▶ SELECTED PASSAGE:

--

I NF’d the Station Agent again, as I had enjoyed it the first time around, and I enjoyed it again. In asking my folks if they also wanted to watch it and the visiting siblings, I found I was not able to entice them to watch it. Perhaps I’m not such a good advertising agent or story teller. But then again this is not the type of movie an action hungry crowd would go for anyway. Fin, is a dwarf, and he leads a “boring” life, repairing small appliances with his friend. His hobby is train chasing and his club of like minded members watch home movies of trains. When his business friend dies, he is willed a train station in a rural area and he decides to take his grief and his anger (about his size, as he later divulges) and go there to be alone. But he is not alone, from the very first day. First there is the talkative ex-pat Cuban Manhattanite, there to take care of is father’s lunch wagon, then the spaced out grieving, divorce e who accidentally runs him off the road in her car, twice in one day, Clair, the lonely black girl and Emily, the pretty, young librarian who is dating the dick head town punk.
I was reminded of a couple of lines from About a Boy, “In my opinion, all men are islands. And what’s more, now’s the time to be one. This is an island age. ” and “Suddenly I realized – two people isn’t enough. You need backup. If you’re only two people, and someone drops off the edge, then you’re on your own. Two isn’t a large enough number. You need three at least.”
The appeal of this movie is a bit allusive to me. No cyborgs, no vampires, no unnecessary violence. It must be the good acting and the interesting way these lives come together. It speaks to me at this time in my life where I’m two years out from divorce, the anticipation of the end of my current job of 27 years, and dreaming of training for the Honolulu Marathon with my virtual dog, and speaking Italian, or off on a trek to Bolivia cultivating my own hermitdom. Hah. All dreams. The real plan is to hang out and knit and sew my stash, become organized, and work in the yard. We’ll see!

--

▶ PROVIDED DATA:
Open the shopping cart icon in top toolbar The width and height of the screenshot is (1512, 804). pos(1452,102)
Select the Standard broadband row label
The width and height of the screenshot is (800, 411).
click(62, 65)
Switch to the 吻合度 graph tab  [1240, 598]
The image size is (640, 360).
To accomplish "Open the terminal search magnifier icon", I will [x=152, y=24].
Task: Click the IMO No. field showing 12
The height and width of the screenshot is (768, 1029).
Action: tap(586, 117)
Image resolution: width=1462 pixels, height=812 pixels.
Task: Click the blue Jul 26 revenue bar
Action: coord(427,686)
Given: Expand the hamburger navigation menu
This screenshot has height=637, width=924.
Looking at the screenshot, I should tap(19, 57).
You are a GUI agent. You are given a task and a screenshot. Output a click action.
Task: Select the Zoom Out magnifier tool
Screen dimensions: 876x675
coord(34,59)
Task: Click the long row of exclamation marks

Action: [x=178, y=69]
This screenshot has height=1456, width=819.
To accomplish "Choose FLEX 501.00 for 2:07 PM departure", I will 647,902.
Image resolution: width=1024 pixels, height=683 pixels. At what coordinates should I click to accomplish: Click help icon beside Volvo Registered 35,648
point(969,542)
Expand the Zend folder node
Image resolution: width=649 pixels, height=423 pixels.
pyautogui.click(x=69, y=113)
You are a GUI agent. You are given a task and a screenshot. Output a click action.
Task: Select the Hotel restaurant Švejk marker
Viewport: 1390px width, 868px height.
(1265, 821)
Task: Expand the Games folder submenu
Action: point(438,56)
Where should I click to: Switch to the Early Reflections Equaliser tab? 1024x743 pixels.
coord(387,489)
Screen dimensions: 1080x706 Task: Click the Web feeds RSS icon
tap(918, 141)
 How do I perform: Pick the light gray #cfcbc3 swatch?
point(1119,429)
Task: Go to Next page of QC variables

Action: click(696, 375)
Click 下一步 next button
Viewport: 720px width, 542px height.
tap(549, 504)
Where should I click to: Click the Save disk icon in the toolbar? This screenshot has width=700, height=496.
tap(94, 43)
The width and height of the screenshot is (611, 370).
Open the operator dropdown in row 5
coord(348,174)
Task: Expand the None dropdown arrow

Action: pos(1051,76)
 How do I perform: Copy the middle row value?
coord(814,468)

--

▶ PROBLEMS AND TASKS:
(1) Reproduce the part of the review of The Station Agent that runs from "The appeal of" up to and including "yard. We’ll see!".
(2) Translate this sentence from the review of The Station Agent into Spanish: "It must be the good acting and the interesting way these lives come together."
(3) Write what comes next in the review of The Station Agent, continuing after its final sentence.

▶ RESPONSES BY TASK:
(1)
The appeal of this movie is a bit allusive to me. No cyborgs, no vampires, no unnecessary violence. It must be the good acting and the interesting way these lives come together. It speaks to me at this time in my life where I’m two years out from divorce, the anticipation of the end of my current job of 27 years, and dreaming of training for the Honolulu Marathon with my virtual dog, and speaking Italian, or off on a trek to Bolivia cultivating my own hermitdom. Hah. All dreams. The real plan is to hang out and knit and sew my stash, become organized, and work in the yard. We’ll see!

(2) Deben de ser la buena actuación y la interesante manera en que estas vidas se unen.

(3)
Now Gemini (Soseji) is a whole different kind of flick. RottenTomatoes describes it as”offbeat”. That’s an understatement. It was billed as period, Japanese horror. The period is the early Meiji era (turn of the century). It starts off well enough with interesting hairdos, and a creepy, stilted home atmosphere. An upperclass family who distains the people of the “slums”, runs a medical clinic. The doctor’s wife is a strange women with no memory, who he first saw naked near the river. His father then his mother die in unusual circumstances. A man who looks just like him, except for a snake like birth mark on his thigh, shows up and pushes him in a well (like the one from Ringu). From then it turns into odd dancing and jumping around and strange costumes and makeup. I think I fell asleep at the end, since I can’t remember how it ended. I’m pretty sure he gets out of the well, and maybe these two guys were twins separated at birth, and I think she was only pretending she couldn’t remember anything.
So 4/5 acorns for The Station Agent, and only 2 for Gemini, and some of it is for costumes. No clives for either.